* **What to do**: Copy the records below verbatim, from the start through the line containing "Looking at the".

* * *

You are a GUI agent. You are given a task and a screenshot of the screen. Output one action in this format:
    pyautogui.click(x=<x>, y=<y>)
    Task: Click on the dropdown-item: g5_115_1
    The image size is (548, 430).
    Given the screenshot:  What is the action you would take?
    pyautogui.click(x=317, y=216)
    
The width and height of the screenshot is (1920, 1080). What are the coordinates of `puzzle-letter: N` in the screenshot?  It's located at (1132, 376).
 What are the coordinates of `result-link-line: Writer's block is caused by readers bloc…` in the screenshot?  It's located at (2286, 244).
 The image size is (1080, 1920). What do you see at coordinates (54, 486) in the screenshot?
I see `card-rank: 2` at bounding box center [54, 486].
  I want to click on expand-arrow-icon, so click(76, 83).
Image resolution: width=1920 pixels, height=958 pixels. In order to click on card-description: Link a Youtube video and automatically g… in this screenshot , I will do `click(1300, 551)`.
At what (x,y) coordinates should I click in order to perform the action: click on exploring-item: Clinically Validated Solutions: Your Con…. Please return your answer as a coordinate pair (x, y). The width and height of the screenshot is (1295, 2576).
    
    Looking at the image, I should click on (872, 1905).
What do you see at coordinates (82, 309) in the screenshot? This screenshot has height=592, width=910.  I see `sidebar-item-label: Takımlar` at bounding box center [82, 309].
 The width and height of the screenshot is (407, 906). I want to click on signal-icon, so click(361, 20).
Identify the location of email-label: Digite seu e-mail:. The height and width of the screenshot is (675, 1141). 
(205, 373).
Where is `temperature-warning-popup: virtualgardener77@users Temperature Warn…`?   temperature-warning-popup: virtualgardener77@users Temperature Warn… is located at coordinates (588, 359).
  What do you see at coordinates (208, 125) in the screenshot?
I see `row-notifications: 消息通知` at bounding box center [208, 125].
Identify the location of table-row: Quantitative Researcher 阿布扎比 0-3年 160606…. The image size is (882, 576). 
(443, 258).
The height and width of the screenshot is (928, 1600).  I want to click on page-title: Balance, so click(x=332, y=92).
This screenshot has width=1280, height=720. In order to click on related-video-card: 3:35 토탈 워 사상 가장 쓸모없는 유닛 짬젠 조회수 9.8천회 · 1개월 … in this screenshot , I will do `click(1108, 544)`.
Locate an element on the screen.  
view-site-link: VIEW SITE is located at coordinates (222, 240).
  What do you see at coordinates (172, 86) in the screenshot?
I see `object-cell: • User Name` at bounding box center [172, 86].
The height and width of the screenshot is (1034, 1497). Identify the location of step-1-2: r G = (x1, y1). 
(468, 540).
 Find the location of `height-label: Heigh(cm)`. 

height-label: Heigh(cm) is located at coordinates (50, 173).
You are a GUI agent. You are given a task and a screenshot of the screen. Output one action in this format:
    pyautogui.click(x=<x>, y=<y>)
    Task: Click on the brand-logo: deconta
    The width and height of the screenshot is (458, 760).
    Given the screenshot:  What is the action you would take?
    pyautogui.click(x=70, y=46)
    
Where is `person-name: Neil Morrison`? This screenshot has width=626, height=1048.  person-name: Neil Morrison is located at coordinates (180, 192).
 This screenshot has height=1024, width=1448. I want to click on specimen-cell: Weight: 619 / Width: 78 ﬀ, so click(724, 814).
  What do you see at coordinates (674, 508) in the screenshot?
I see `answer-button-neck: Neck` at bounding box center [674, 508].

* * *

* **Answer for this exercise**:
You are a GUI agent. You are given a task and a screenshot of the screen. Output one action in this format:
    pyautogui.click(x=<x>, y=<y>)
    Task: Click on the dropdown-item: g5_115_1
    The image size is (548, 430).
    Given the screenshot:  What is the action you would take?
    pyautogui.click(x=317, y=216)
    
The width and height of the screenshot is (1920, 1080). What are the coordinates of `puzzle-letter: N` in the screenshot?  It's located at (1132, 376).
 What are the coordinates of `result-link-line: Writer's block is caused by readers bloc…` in the screenshot?  It's located at (2286, 244).
 The image size is (1080, 1920). What do you see at coordinates (54, 486) in the screenshot?
I see `card-rank: 2` at bounding box center [54, 486].
  I want to click on expand-arrow-icon, so click(76, 83).
Image resolution: width=1920 pixels, height=958 pixels. In order to click on card-description: Link a Youtube video and automatically g… in this screenshot , I will do `click(1300, 551)`.
At what (x,y) coordinates should I click in order to perform the action: click on exploring-item: Clinically Validated Solutions: Your Con…. Please return your answer as a coordinate pair (x, y). The width and height of the screenshot is (1295, 2576).
    
    Looking at the image, I should click on (872, 1905).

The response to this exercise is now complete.